● Saved entries:
★ ★ ★ ★
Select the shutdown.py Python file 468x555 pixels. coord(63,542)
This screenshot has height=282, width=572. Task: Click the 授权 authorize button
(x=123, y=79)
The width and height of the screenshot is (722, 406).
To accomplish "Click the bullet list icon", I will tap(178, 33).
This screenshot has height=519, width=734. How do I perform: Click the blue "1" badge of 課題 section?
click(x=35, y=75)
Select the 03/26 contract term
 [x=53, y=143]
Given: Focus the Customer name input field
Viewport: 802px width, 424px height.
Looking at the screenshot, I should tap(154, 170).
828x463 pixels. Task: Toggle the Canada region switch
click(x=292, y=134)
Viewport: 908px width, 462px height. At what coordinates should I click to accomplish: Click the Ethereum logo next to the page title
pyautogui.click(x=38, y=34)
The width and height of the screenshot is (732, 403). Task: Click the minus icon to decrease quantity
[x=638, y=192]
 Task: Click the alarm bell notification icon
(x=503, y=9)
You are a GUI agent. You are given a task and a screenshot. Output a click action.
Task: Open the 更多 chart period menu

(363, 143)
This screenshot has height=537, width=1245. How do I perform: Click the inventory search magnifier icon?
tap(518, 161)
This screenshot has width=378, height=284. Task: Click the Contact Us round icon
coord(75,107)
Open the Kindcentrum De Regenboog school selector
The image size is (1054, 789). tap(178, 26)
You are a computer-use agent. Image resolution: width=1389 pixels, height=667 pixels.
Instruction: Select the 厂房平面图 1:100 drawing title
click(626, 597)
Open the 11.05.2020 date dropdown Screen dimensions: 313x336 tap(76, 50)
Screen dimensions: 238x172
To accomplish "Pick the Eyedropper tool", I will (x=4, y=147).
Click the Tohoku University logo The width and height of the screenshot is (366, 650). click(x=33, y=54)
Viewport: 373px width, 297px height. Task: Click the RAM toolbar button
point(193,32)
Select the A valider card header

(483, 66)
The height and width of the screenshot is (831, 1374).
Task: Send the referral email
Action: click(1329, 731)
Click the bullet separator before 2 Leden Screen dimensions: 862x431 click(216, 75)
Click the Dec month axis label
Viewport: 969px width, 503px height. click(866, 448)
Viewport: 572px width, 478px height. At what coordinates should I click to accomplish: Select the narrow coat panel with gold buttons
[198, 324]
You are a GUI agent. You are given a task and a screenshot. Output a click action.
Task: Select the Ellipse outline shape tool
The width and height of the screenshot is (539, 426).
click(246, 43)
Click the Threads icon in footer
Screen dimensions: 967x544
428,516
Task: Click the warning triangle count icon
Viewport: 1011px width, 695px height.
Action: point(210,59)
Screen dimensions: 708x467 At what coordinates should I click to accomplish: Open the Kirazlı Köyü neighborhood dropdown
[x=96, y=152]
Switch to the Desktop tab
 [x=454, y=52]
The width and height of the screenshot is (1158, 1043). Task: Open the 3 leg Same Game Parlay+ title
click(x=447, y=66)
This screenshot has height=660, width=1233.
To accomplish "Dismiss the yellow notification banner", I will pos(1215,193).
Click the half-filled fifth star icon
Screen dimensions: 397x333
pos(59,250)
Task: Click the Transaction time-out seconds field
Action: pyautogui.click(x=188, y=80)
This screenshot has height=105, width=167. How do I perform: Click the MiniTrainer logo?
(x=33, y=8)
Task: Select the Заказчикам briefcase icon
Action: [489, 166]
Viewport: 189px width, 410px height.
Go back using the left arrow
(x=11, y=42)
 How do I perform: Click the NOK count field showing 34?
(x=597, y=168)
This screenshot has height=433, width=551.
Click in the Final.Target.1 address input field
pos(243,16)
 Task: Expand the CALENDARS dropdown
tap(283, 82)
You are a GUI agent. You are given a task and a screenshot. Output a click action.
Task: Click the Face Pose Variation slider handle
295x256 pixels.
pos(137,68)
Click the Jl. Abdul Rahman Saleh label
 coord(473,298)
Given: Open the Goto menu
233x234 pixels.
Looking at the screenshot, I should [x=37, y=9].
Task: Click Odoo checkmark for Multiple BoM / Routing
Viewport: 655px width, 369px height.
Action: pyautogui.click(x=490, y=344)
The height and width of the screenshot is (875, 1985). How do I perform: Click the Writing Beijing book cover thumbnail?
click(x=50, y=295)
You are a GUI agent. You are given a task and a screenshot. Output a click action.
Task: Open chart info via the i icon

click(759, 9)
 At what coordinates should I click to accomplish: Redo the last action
★ ★ ★ ★
● Exercise description:
Each line that includes the word "bullet" counts once; report how many such lines the entries have, and nothing else.

● Exercise result:
2